俊輝は先ほどと同じ攻防を繰り返しながら、自分の考えを整理していた。敵のベースは一瞬見えた鱗のようなものからして魚類型。あのガスマスクの様なものは、素顔を隠して印象を薄くするためか。

 

武器は何の変哲もない大振りのナイフ。という事は、ベース生物自体の攻撃性能は低いと思われる。

 

「おっと、危ねえ」

 

思考の最中に左腕を狙って繰り出されたナイフを危なげながらも避け、避けられると分かっているが変態によって腕に発現したカミキリムシの大顎であるブレードで反撃する。

 

何かに当たった感触は無い。

 

「……時間稼ぎか?」

 

どこにいるかわからない相手に対して俊輝は問いかける。反応は無いが、少し空気が揺らいだ気がした。

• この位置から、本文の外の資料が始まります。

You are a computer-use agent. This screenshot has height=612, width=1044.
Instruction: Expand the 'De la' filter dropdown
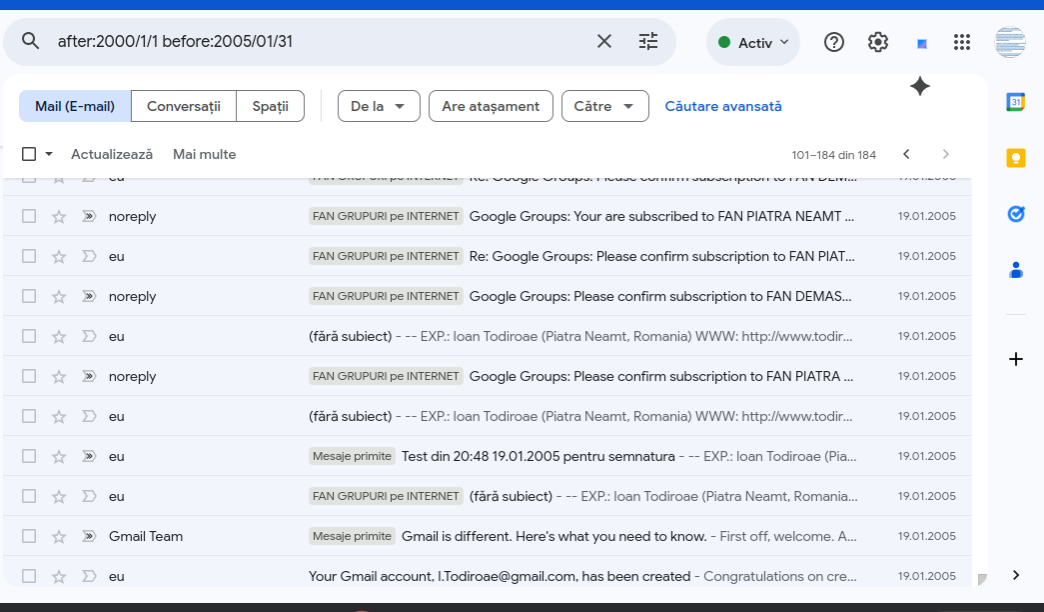378,106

図星か、と納得する俊輝だったが、だからといって今自分の力で何かできるというわけでも無い。

 

 

「だからって俺にはどうする事もできねえや、班長の方が終わるまではまあ付き合ってやるよ」

 

死角から襲い来るナイフを迎撃し、一歩下がる俊輝。

戦いは、静かながらもまだ終わりを見せなかった。

 

 

 

 

 

 

もう一方では、両者常に動き続ける果てのない攻防が行われていた。

ムエタイの強力な武器、肘と蹴りを最大限に用いた連撃。

 

それを剛大は、ある時は自身の筋肉で受け止め、ある時は絶妙のタイミングで受け流す。

パワーでは鳥類とアリ、明らかに剛大に分があるが足にダメージを受けているので踏ん張るのは難しい。

 

一方、片腕を折られているプラチャオは攻撃面に大きなハンデを負っている。

それでも幹部搭乗員(オフィサー)と互角に打ち合っているのは、彼の実力の高さを表していると言うべきか。

 

「君は先ほどから私にトドメを刺そうとする攻撃をしていないな。何故だ?」

 

「……」

 

その答えは、おしゃべりするヒマなどあるのか? とでも言いたげな蹴りと沈黙。

自分を警戒しているのか、それとも他に目的でもあるのか。

 

剛大の薙ぎ払うような蹴りを姿勢を低くして髪に掠めるほどのギリギリの高さで回避し、現在体を支えているもう片方の足に蹴りで払いを繰り出すプラチャオ。

 

それを剛大は、片足だけで跳躍して回避する。自身の体長の20倍の距離をジャンプする跳躍力。

 

実際のトビキバアリは、それをどのように使用するのか。

 

蹴り? いや、それは人間の技術だ。

 

逃走? いや、彼らは退く事を知らぬ孤高の狩人である。

 

 

プラチャオは剛大の意図を察し、素早くその場を離れる。空を見ている暇などない。

だが、離脱した後もプラチャオは移動後の地点からさらに横に飛びのいた。

 

必死の回避。姿勢が崩れるのも厭わずにプラチャオは恐怖を感じ、転がるように体を動かす。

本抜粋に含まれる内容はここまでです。